Alla vigilia delle cruciali elezioni presidenziali del 13 gennaio, anche la festa nazionale ha portato con sé il suo strascico di polemiche. L’ex presidente Ma Ying-jeou, membro del Kuomintang, il principale partito di opposizione favorevole a intrattenere rapporti stretti con la Cina, fino all’unificazione, non ha partecipato alle celebrazioni accusando il governo di Tsai Ing-wen, al potere dal 2016, di essersi spinta troppo oltre con la retorica indipendentista.

«Taiwan è la nostra casa»

Nei documenti ufficiali in lingua inglese, infatti, non è stata fatta menzione della Repubblica di Cina, il cui governo si trasferì sull’isola nel 1949 dopo che i nazionalisti di Chiang Kai-shek furono sconfitti dai comunisti di Mao Zedong, ma soltanto di «Taiwan». L’ex presidente Ma, così come il candidato presidenziale del Kmt, Hou Yu-ih, hanno ribadito la loro consueta posizione: «La Repubblica di Cina è il nostro paese, Taiwan è la nostra casa».

Tutte le speranze del Kmt di tornare a vincere dopo due mandati al potere del Partito progressista democratico (Pdd), più favorevole all’indipendenza, si concentrano su un semplice messaggio: se avete a cuore la vostra sicurezza e volete evitare l’invasione della Cina, votate per noi. Ma anche se il consenso verso il Pdd si è affievolito nell’ultimo periodo, il continuo strizzare l’occhio all’unificazione da parte del Kmt indebolisce il suo candidato.

La vera identità cinese

Anche perché, come dichiara a Tempi il professore Yang Rubin, docente di Filosofia presso la prestigiosa National Tsinghua University, situata nella città affacciata sullo Stretto di Hsinchu, la più vicina alla Cina, «ciò che impedisce davvero l’unificazione di Taiwan e Cina è proprio il Partito comunista di Xi Jinping».

Secondo lo studioso della Repubblica di Cina e della storia dell’isola, Taiwan ha subito molte invasioni da parte di Olanda, Cina e Giappone che non le hanno permesso di sviluppare una vera e propria identità separata da quella della Cina. «Noi abbiamo conservato la vera identità cinese», spiega, sottolineando quando la mentalità taiwanese sia influenzata dal confucianesimo. «La Repubblica popolare invece ha imposto il comunismo, che ha sostituito ogni altra religione e cultura».

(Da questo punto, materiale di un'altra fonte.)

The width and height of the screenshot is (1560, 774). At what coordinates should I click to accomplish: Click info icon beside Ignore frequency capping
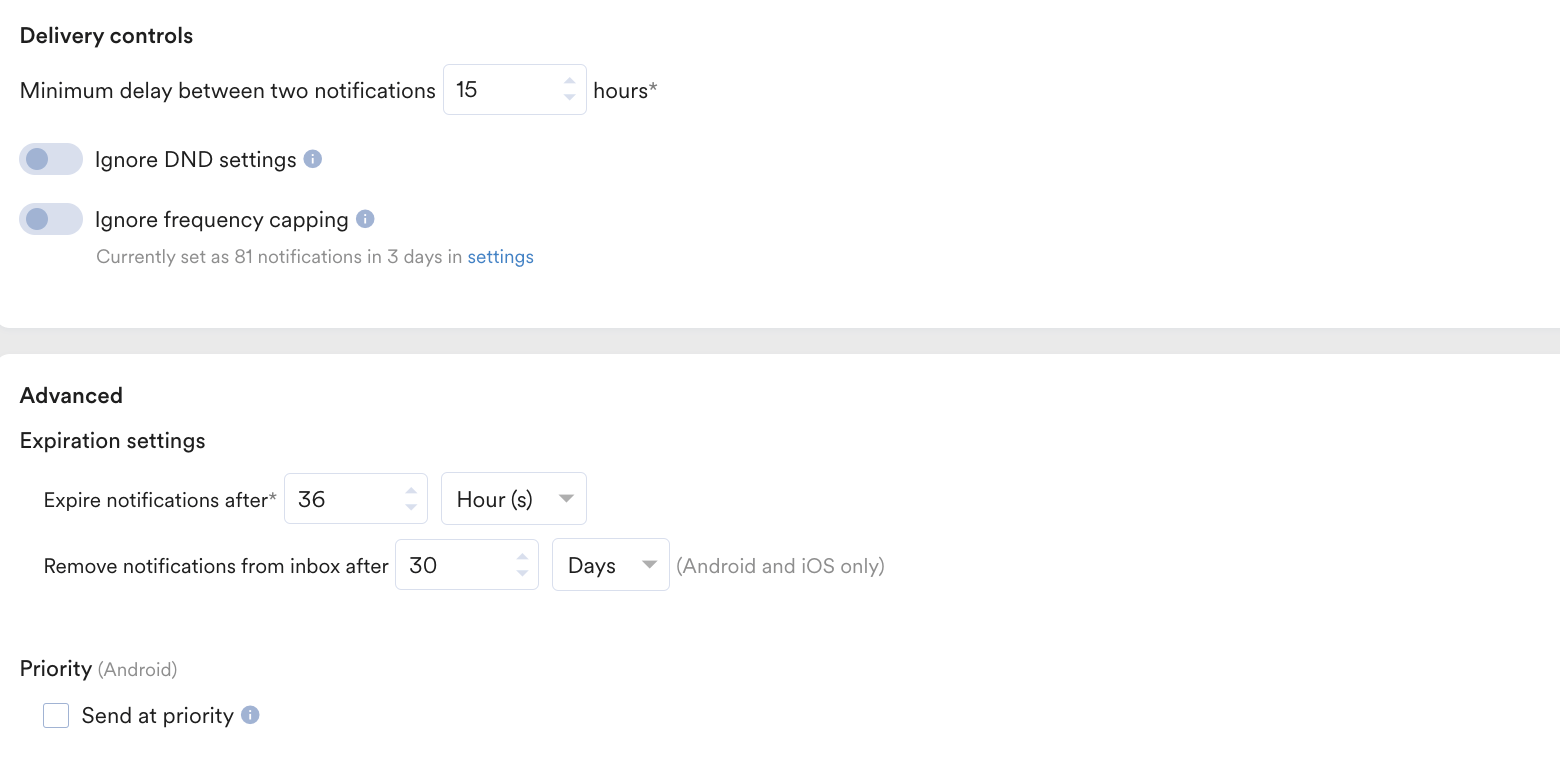pos(365,219)
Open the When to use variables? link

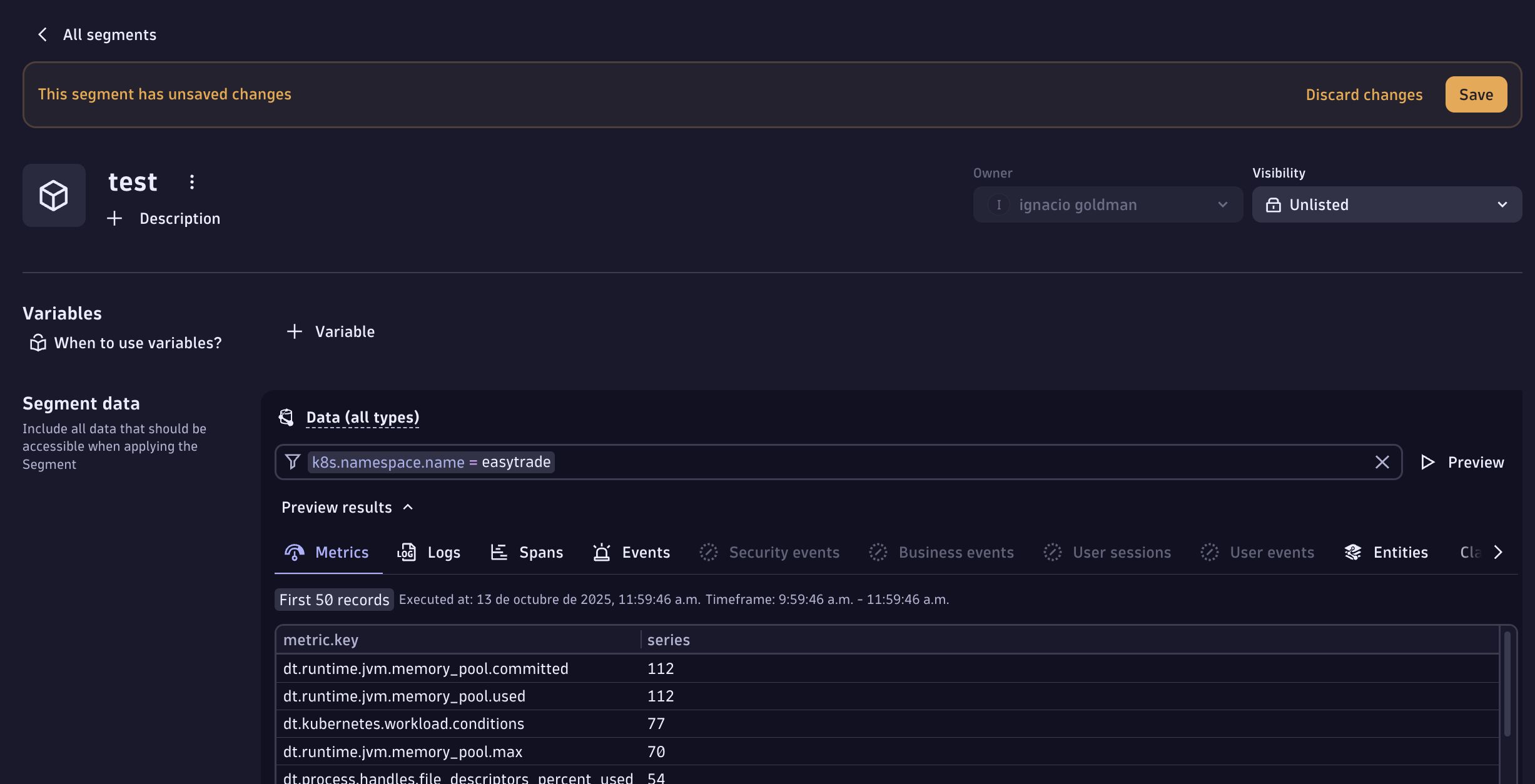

Il 1949 è stato uno spartiacque che ha fatto la fortuna dell’isola: «Mentre la Cina intraprendeva la strada del marxismo», continua il docente, «Taiwan ha mischiato la tradizione orientale con quella occidentale, scegliendo democrazia e libertà. Anche se la Repubblica di Cina, dal punto di vista politico e militare, ha perso, culturalmente ha vinto».

Indipendenza e unificazione

Nonostante la divisione tra Cina e Taiwan oggi sia molto profonda, per il professore l’unificazione non sarebbe teoricamente impossibile: «È impossibile dire che Taiwan non abbia niente a che fare con la Cina come fanno alcuni indipendentisti», insiste. «Il problema è che oggi a Pechino comanda il Partito comunista». Da qui il fatto che «per i giovani l’indipendenza è difficile, l’unificazione impossibile: l’unica possibilità è il mantenimento dello status quo».

Un obiettivo che sembra sempre più difficile da mantenere. Mentre i taiwanesi celebravano la fondazione della Repubblica di Cina, godendosi un rarissimo giorno di ferie, l’Esercito popolare di liberazione ha superato la linea mediana dello Stretto con 14 aerei da guerra e cinque navi.